So this week I’ve been through the process that all CAEs suffer for their whole lives, the production of audit committee papers. I do wonder whether the production of audit committee papers ever becomes less aversive? For it does not matter how prepared I am, how much I warn, cajole and direct my teams, nor signal to managers and auditees the deadline and timeline, the production of audit committee papers always seems traumatic.
I suspect that this is due as much to my perception as reality. As a CAE I have often felt that the audit committee is all about the CAE. It is the moment when the CAE is really held to account. For no matter how many other people contribute papers, or the fact that there are many other agenda papers other than internal audit’s, or that management are to be held to account too, or that a secretariat function is meant to be making the meeting a success, the reality is that it is internal audit’s show. It is internal audit that produces the majority of the interesting papers. It is internal audit that really sets the agenda on behalf of those once-removed from the organisation, non executives. It is not management’s primary responsibility or interest to service an audit committee.
I have been really lucky in my career to work with some great chairs of audit committee. Most have been generous in time and spirit, bright, supportive and challenging, held me to account but listened to my views. Yet despite all of this, I cannot help thinking the most stressed, paid to make it work, held accountable individual in the audit committee meeting, is the CAE.
This goes for the internal audit team too. I have always had a policy to bring my audit deputies and managers to the audit committee. Why? It is to enable them to feel the sting of accountability when a good paper is not presented well or received well, or when a piece of work is not good enough and is unpicked. Audit teams never seem to stress, because they ultimately are not held to account at that meeting. That burden always falls squarely on the CAE. For it would be a bad CAE that started to pass blame for poor or weak work onto junior members of staff.
It is this moment, this crux (or many cruxes) in each year that makes CAEs become picky, obsessive and OCD about audit quality outputs throughout the rest of it. For if something is even slightly wrong, or a little bad, audit committee members will pick up on it.
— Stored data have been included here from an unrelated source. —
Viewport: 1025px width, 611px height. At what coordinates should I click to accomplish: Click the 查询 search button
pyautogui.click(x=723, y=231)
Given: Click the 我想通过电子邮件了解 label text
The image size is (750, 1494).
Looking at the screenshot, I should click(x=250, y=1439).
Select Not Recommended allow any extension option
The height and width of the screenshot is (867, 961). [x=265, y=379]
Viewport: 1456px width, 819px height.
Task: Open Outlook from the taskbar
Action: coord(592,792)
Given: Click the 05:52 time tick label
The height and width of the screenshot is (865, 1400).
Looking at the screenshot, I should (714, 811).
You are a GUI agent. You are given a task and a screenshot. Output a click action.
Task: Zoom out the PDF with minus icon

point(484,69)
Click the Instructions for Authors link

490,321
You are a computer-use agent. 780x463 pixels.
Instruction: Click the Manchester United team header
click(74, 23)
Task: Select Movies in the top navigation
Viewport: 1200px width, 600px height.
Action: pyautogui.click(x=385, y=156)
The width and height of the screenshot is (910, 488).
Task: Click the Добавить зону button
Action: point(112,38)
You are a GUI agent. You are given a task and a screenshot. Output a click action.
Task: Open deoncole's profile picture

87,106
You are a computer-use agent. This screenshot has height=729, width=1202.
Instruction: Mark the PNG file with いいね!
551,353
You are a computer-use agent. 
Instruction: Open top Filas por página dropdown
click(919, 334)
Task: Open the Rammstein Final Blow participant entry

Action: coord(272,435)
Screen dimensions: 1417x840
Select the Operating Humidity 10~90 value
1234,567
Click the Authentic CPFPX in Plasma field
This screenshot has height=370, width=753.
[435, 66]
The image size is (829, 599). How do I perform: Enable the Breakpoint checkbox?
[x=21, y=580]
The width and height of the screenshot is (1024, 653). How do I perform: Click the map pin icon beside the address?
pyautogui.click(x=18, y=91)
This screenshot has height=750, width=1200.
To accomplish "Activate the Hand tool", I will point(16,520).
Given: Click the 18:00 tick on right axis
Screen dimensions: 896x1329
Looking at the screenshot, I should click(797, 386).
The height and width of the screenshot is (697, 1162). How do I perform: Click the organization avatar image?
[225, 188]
I wonder if, in this, the experience for CEOs is similar? When they account to their shareholders, the board, or the governing body, do they feel the same? That same sense of ultimate accountability, or accountable stress, for all items presented? I suspect so. Yet I have seen a much more understanding board for CEOs (they can’t control everything can they?) than audit committee for CAEs. I reckon this is because non executive lay members are in ‘accountability mode’ when they attend these meetings, not sanguine understanding and context-understanding mode.
So do I ever foresee a period leading up to an audit committee without stress or a meeting without any tension for me as CAE? No, not really. Will I continue to at least try to share it with my team? Yes, of course!